As truck parking difficulties have remained a major industry-wide issue for quite a while now, the U.S. House of Representatives has been presented with a new comprehensive highway policy bill.
The legislation has been pushed forward by Representative Mike Bost of Illinois, and its provision will allow states to receive boosted truck parking capability-related resources from $1 billion in grant funding. Bost, who has joined other industry stakeholders and lawmakers over the last several years to raise awareness surrounding the parking problems truck drivers are experiencing far too often, has made this his latest attempt at legislation that could potentially bring resolution to this ongoing concern.
Certain agencies would receive the grants from this funding in order to be better equipped with the resources needed to facilitate safe areas in which commercial motor vehicles can easily park, such as rest areas. The transportation secretary would also be overseeing these particular grants and send reports regarding the legislation’s progress to Congress.
The bill’s provision would offer $250 million toward grants each fiscal year that would be established for truck parking improvement programs as designated by the secretary of transportation. These grants would be provided each year between 2023 and 2026.
The legislation is intended to bring updates to the federal highway policies that are scheduled to expire in September, and is one of dozens of trucking industry-related policies and provisions incorporated into a $547 billion five-year highway bill. Speaker Nancy Pelosi of California has expressed her intent to pass the bill, and Democrats strongly supported the bill during its committee consideration. Republicans heavily opposed.
Regardless of this Republican opposition, Bost believes funding for truck parking capability improvements are likely to come to fruition–although Bost does have some pressing concerns regarding the overall legislation itself.
“The fact that the Democrats did make the decision to put this in, and the Republicans don’t have opposition to it…I believe [regarding] whatever bill we have out there–when we decide on a bipartisan bicameral bill–I think everybody’s come to the realization with the studies that’ve been done that it’s time to make that investment and send that money to the states,” he said.
Boat, who also serves as a member of the Transportation and Infrastructure Committee, noted that current hours-of-service regulations, which determine when a trucker must be off-duty in relation to his or her shift, has made it more stressful for some truckers to find safe places in which to park their commercial vehicles.
“Whether you’re approaching a rest area, any off-ramp, anywhere up and down the instate–you see the trucks pulled off to the side,” he explained.
Additionally, the more truck parking availability boosts are delayed, the more opportunities there are for truckers to put themselves in risky situations.
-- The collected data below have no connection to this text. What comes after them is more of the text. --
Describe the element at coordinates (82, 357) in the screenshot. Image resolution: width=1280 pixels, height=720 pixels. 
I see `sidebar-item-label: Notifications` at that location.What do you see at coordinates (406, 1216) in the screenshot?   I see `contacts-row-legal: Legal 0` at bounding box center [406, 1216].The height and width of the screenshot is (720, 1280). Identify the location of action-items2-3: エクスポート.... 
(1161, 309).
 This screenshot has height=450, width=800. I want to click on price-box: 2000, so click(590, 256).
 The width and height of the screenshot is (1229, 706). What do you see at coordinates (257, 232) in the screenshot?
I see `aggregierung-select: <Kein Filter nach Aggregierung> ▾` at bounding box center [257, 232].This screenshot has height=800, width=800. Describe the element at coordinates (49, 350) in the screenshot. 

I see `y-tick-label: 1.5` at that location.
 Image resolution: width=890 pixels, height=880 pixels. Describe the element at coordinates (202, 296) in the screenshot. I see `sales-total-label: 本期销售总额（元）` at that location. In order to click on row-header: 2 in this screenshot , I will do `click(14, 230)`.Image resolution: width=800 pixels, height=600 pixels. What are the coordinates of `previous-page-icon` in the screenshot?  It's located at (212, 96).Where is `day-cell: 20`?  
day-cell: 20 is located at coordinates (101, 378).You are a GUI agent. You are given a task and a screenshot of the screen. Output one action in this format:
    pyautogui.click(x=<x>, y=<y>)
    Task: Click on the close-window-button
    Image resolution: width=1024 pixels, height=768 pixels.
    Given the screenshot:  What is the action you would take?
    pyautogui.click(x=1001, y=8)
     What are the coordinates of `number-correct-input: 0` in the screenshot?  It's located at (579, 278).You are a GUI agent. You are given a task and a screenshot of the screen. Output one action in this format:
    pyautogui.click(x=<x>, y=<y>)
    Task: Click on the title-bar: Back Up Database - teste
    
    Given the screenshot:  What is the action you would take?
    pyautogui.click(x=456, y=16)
“The longer we take to get it out there and get it started through the process through the states, the more people, drivers–as well as non-commercial drivers–are in danger of multiple wrecks, multiple accidents, multiple deaths, multiple [crimes]–all of the things that I’ve talked about–if we don’t start making the investment now in the trucking parking areas–that will continue and only get worse,” said Bost.
This provision will indeed help ease the worries surrounding this issue, added Representative Peter DeFazio of Oregon, who serves as the chief architect of the highway policy measure and the chairman of the transportation committee.
“We have mandates on drivers, how long they can drive and be safe,” he said. “And so, therefore, they have to have a safe place to park and rest. And, unfortunately, in much of the country, it’s very difficult for them to find a place to park and rest that’s safe.”
Because of this, funding for proper parking and rest spaces is a no-brainer, DeFazio noted.
“It’s reached a very, very critical point for truck drivers,” he said. “They have to rest. We mandate rest. And so, therefore, we have to help them find a safe place to rest.”
This is not the first time truck parking concerns have been so widely discussed–a law named for Jason Rivenburg was passed after the trucker was killed in a robbery when he couldn’t find safe parking in 2009. Because of the tragedy, the law mandated a review of the United State’s conditions surrounding truck parking availability, and was reviewed again in 2019.
During that review, a majority of truck drivers were found to still have major issues finding safe places to park. It was also reported that only about 313,000 designated truck parking spots were available throughout the country.